Building sufficient funds in your pension pot to afford retirement is a challenge that keeps many of us on our toes. An abundance of investment advice from financial advisors on high streets nationwide and online brings further challenges to the unwary investor.
It is heartening that the Financial Conduct Authority (FCA) is now turning its attention to pensions mis-selling, though a point of concern remains the lack of resource dedicated to its investigations. At present it is understood that only ten of the FCA’s 370 staff work in the pensions mis-selling team.
A recent freedom of information (FOI) request to the UK’s financial watchdog has revealed that approximately 6,000 savers have dealt with introducers currently under investigation by the Financial Conduct Authority (FCA). The information, requested by The Times newspaper, reveals that four firms and four individuals are currently under investigation in relation to pension products. None were named, but the total value of pension funds transferred is estimated to be £258 million and the average loss per individual is £43,000.
The FCA is investigating both the individuals and the four unregulated firms that convinced savers to transfer their pension pots to unsuitable products that left them with no protection when they failed.
Unauthorised ’introducers’, generally based in the UK, often play an instrumental role in encouraging and facilitating the transfer of pension funds. They are, in effect, unregulated middlemen, marketing a range of investment products on behalf of investment providers. Their approach is to offer free pension reviews leading unwary clients to transfer their pensions, typically using a self-invested personal pension (SIPP). They often work alongside regulated independent financial advisers whose approval is needed before an unregulated product can be included in the SIPP.
Customers who take the advice of an introducer risk investing in unregulated products and may not be able to seek redress from the Financial Ombudsman Service or the Financial Services Compensation Scheme, the government-backed safety net that can pay up to £50,000 worth of claims should the firm holding your investment fail. This is the first time the FCA has confirmed it is investigating unregulated providers in respect of Defined Benefit (DB) transfers. Pressure is now mounting on SIPP firms to take more responsibility for the investments they allow in their products.

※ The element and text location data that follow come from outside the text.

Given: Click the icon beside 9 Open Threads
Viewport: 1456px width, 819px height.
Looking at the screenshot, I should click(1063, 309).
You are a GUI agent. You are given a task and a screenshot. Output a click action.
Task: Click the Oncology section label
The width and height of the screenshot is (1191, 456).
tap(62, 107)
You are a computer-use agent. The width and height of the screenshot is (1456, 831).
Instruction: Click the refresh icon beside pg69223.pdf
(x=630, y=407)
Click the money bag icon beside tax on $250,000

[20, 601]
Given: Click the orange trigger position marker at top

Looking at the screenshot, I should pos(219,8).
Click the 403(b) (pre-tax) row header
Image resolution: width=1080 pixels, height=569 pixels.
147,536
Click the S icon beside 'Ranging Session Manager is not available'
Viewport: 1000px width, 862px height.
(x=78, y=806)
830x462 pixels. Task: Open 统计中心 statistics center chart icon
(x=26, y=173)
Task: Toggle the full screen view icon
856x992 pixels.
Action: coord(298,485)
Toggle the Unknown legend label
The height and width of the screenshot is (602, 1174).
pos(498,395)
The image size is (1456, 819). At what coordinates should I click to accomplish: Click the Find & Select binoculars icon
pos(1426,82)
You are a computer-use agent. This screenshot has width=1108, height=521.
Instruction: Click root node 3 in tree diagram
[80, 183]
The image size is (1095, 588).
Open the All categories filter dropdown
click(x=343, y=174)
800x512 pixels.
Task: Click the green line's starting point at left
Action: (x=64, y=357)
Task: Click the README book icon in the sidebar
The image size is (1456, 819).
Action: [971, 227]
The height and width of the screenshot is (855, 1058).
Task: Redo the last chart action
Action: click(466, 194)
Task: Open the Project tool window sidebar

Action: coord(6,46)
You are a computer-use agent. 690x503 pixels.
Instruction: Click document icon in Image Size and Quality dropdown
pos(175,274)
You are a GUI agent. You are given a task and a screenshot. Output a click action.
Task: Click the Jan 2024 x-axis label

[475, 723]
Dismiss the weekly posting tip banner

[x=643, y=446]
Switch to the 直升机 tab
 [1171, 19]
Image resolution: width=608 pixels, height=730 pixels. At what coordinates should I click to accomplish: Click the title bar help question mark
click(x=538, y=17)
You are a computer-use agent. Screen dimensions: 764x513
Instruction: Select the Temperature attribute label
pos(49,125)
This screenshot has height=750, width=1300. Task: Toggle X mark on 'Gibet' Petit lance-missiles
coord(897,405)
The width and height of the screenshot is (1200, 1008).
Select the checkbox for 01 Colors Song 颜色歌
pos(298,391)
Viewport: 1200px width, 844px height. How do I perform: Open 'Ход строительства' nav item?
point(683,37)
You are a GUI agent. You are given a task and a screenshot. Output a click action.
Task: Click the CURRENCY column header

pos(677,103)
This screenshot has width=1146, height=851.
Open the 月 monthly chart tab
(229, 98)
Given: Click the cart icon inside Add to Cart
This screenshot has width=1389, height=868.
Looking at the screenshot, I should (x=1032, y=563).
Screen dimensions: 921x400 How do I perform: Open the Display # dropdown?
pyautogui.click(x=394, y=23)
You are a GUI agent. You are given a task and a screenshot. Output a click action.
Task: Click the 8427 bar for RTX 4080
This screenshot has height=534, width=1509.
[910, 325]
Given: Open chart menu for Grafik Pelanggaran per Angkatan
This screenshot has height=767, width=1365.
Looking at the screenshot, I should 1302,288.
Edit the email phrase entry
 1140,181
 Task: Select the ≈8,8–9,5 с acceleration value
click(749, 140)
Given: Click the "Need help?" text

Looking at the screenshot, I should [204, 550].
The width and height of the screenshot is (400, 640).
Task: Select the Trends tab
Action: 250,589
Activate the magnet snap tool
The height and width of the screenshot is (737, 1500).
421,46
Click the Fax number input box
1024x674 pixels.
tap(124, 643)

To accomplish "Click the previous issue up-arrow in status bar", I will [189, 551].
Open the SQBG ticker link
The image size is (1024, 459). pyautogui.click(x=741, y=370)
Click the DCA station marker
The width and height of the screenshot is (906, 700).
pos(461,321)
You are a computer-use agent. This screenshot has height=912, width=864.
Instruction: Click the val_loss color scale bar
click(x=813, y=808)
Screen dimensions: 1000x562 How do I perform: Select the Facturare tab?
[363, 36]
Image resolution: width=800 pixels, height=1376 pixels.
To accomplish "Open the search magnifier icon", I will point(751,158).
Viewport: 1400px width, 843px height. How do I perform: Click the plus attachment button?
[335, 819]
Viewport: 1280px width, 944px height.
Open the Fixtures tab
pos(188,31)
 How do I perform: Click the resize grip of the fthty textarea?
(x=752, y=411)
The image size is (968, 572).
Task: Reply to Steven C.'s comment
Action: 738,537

Last month the FCA published a “Dear CEO” letter warning providers they must be able to show advisers are ‘responsibly and appropriately’ recommending their products when accepting DB transfers. The letter also stated that providers should not be encouraging advisory firms to ‘make inappropriate recommendations’. To date, this has led to three SIPP providers (Intelligent Money, DP Pensions and Westerby Trustee Services) declining to accept DB transfers.